The ACPP emanates good intentions, but the relative weakness of its 2009 annual report and the plan it contains is exposed when it's reviewed against the plans of other leading cities and even the original council resolution. Elected officials – led by Mayor Will Wynn – provided specific direction to the city manager for how the program was to be developed and implemented. (The establishing resolution and follow-up council resolutions are included in the report as appendices.) While some of council's policy directives have been followed, others simply have not.

When announced in February 2007, the "plan" was merely a list of goals under five headings (Municipal Plan, Utility Plan, Homes and Buildings Plan, Community Plan, Go Neutral Plan) supported by some specific objectives. It fit on one double-sided sheet of paper. (Wynn says he launched it publicly at such an early stage to get the program into the 2007-08 city budget cycle.) Two years later, the outline from council's resolution is barely fleshed out.

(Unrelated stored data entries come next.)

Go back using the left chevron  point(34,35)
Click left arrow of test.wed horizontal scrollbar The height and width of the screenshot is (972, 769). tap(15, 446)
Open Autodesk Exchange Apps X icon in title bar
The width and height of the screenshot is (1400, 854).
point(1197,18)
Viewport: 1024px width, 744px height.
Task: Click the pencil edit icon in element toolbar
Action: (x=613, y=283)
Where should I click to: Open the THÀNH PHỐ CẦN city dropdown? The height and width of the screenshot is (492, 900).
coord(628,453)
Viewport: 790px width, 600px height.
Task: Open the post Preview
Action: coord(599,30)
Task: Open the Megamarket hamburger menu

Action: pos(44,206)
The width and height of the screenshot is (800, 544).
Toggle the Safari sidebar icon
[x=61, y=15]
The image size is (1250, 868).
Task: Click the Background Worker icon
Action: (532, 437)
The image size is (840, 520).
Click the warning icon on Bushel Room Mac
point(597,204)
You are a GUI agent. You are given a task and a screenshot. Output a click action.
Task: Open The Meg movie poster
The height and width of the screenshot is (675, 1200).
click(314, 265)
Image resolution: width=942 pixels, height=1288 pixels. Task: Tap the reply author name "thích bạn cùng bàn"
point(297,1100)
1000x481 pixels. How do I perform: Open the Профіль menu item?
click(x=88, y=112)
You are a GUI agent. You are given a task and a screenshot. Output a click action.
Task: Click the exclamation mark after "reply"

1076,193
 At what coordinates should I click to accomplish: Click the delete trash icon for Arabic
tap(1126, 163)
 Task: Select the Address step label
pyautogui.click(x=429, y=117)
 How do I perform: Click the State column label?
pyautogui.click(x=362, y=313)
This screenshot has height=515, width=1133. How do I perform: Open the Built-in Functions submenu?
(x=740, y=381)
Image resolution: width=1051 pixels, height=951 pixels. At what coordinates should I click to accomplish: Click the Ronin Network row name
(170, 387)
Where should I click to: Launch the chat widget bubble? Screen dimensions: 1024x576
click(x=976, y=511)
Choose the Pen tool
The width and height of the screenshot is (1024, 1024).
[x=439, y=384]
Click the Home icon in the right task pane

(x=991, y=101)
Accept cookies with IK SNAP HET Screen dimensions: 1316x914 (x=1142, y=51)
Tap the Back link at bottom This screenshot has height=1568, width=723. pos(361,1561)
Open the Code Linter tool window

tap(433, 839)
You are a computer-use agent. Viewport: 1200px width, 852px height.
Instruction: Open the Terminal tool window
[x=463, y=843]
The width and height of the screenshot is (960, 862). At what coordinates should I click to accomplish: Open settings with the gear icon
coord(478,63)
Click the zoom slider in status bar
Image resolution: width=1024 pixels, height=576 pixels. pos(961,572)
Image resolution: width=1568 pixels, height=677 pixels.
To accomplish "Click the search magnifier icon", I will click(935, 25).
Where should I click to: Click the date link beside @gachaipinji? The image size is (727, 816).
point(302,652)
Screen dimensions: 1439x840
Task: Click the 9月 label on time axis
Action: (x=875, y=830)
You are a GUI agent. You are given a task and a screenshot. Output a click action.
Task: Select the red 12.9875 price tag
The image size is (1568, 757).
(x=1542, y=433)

It now fits on two double-sided sheets, and it's still just a list of goals and objectives. Compared to the detailed cross-sector plans of peer cities, Austin's plan looks embarrassingly thin.

Observed Jim Marston of the Environmental Defense Fund, who is familiar with other cities' plans and national climate legislation: "The ACPP report is correct that the city has made more progress in the area of energy and electricity, but the city is falling well short of its goals in transportation and land-use planning to reduce transportation-related emissions. The Austin plan is among the strongest in the country, but other cities such as L.A. and New York City are being much more aggressive and innovative in implementing effective strategies to reduce emissions from the transportation sector."

After two years, Austin Energy's failure to launch on directives and goals that lie outside the energy sector should greatly concern council members and the city manager. No one doubts the commitment of ACPP staff; the relatively young, well-qualified "climateers," directed by Matthews, are true believers, passionate about reducing greenhouse-gas emissions. Everyone agrees that the elevation of Jake Stewart as program manager has improved results over the past six months. (See "Two Years Gone – How Many Left to Save the Planet?" April 17.)

Yet based on what the report both cites and is silent on – as well as many interviews and peer-city comparisons – the fatal flaws lie in how Austin has structured and directed its program. There appears to be a basic structural flaw in having a citywide program run out of a utility, without strong, direct city management direction and oversight. The proof is in the weak pudding of the annual report: The ACPP has failed to produce a strategic, communitywide action plan for exactly how Austin and its regional partners can most effectively and rapidly reduce greenhouse-gas emissions from all sources.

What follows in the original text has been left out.